Oh & it's fun to find buttons!


Stitchtogether said:


> I just had someone ask for something like this. Thank you


----------



## vershi (Nov 25, 2012)

I just get a blank page!!! Forget I said that its now come up.


----------



## LilyRose (Mar 9, 2012)

vershi said:


> I just get a blank page!!! Forget I said that its now come up.

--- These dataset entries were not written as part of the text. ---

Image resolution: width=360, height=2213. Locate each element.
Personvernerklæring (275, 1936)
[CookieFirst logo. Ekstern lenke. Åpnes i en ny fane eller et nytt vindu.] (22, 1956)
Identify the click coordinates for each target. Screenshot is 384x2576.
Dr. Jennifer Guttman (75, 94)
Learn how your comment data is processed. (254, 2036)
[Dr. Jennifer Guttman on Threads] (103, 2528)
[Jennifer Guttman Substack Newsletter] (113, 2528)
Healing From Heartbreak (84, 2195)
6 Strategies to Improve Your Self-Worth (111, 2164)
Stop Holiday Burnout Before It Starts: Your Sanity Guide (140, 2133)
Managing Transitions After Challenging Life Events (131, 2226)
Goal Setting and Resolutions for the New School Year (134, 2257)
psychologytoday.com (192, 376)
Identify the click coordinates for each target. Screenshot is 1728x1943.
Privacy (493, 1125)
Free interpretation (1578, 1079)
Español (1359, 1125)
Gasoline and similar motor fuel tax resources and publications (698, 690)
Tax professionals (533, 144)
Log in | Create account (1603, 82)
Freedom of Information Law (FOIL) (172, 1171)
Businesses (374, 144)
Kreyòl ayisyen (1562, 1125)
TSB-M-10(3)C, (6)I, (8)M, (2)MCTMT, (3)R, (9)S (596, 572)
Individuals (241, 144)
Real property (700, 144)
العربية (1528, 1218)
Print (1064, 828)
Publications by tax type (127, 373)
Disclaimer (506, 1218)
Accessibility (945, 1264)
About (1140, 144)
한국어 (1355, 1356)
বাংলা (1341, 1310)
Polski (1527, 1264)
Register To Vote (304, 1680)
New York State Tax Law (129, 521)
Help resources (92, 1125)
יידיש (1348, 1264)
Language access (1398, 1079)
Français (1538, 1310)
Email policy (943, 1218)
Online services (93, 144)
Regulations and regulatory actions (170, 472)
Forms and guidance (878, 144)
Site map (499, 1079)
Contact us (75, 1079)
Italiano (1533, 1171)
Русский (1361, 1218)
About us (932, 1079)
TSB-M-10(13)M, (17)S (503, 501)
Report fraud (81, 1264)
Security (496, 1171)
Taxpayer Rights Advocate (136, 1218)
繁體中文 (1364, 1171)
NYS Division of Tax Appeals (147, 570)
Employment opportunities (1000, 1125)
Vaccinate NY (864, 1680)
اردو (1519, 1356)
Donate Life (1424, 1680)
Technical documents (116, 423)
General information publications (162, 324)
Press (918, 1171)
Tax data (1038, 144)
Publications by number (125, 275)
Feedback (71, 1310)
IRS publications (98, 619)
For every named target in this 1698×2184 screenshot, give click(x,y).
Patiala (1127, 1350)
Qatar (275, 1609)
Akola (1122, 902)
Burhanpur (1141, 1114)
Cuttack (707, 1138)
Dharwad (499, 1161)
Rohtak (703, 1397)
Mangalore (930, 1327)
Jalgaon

Haha, the exact same thing happened to me!


----------



## bichon (Mar 26, 2011)

Nice Thanks for sharing.


----------



## tatter (Apr 10, 2011)

Thank you, what a unique pattern.


----------



## Lori Putz (Jul 13, 2011)

We were at a workshop a few months ago a college kid was wearing one. Promptly a group of staff members asked me how long to make them one and started calling out color. I am just going to tell them they have to provide the yarn and the button and then we'll talk! LOL


----------



## purl2diva (Feb 25, 2011)

I have made this as well and everyone loves it.


----------



## Ronique (Jan 5, 2013)

Had no trouble with the link. A lovely idea for gifts.


----------



## patocenizo (Jun 24, 2011)

Thanks, I love this one!


----------



## ManyClouds (Sep 29, 2012)

Thank you. I've downloaded it for later.


----------



## mmg (May 17, 2011)

I started another one last night So far I have made them all in a solid color.. Would it look, not sure what the word is....If I used a verigated yarn?


----------



## ptspraker (Apr 13, 2012)

Where did you find the pattern? I cant seem to see where to download it.


----------



## mmg (May 17, 2011)

I got it of of ravelry I think I put head warmers in the search.


ptspraker said:


> Where did you find the pattern? I cant seem to see where to download it.


----------



## mmg (May 17, 2011)

http://rewindknits.files.wordpress.com/2010/01/center-row-lace-headband-print-friendly.pdf does this work?


ptspraker said:


> Where did you find the pattern? I cant seem to see where to download it.


----------



## DeeDeeF (Mar 29, 2011)

Yes MMG the second link works - THANKS! This looks like it will be a good one in several types of yarn/colors, including variegated.


----------



## ptspraker (Apr 13, 2012)

Got It!!!! Thank you so much, MMG. I seem to be addicted to pattern as much as yarn. LOL


----------



## mmg (May 17, 2011)

I hear ya on that sista! I am NOT letting myself buy more yarn, but feel that if I'm going to use my yarn I need to have a great pattern for it 


ptspraker said:


> Got It!!!! Thank you so much, MMG. I seem to be addicted to pattern as much as yarn. LOL


----------



## Karzie (Nov 29, 2012)

Thanks for the pattern link. My line-up of patterns to try this year is already reaching toward 2020 and it's only January. I'm going to have to move this one to the front of the line.


----------



## mmg (May 17, 2011)

If you are making them for certain people it's kinda fun to find buttons that are special to each person.


----------



## LinJurm (Aug 4, 2011)

Love it! Thanks.


----------



## dagmargrubaugh (May 10, 2011)

Fabulous! It would do double duty for me while riding the motorcycle with my DH. Keep the wind off my neck, pull it up over my helmet hair when getting off the bike.
Thanks for sharing,


----------



## mmg (May 17, 2011)

Great idea!


dagmargrubaugh said:


> Fabulous! It would do double duty for me while riding the motorcycle with my DH. Keep the wind off my neck, pull it up over my helmet hair when getting off the bike.
> Thanks for sharing,


----------



## Isuel (Sep 27, 2011)

Thank you for pattern


----------



## -knitter (Aug 22, 2011)

Kerry Anne said:


> Thank you. I've downloaded it for later.


Me, too.


----------



## Connie W (Aug 3, 2011)

This is great. I love that it's a 2fer. I have a friend who wants an ear warmer so I'll make this. Thankyou.


----------



## dagmargrubaugh (May 10, 2011)

I've cast on with some lovely yarn from Hobby Lobby. I will be sure to post the pictures when I am done,


----------



## wanda.jelus (Dec 31, 2011)

I had a hard time too. If you go down the page, right above the "back view" picture, you will see a "Download" link. Good Luck!


----------



## run4fittness (May 22, 2011)

looks comfy!


----------



## pzoe (Mar 17, 2011)

Great. Thanks.

Pzoe


----------



## mmg (May 17, 2011)

Oh yes, please do!


dagmargrubaugh said:


> I've cast on with some lovely yarn from Hobby Lobby. I will be sure to post the pictures when I am done,


----------



## tikeur (May 19, 2012)

Thank you!


----------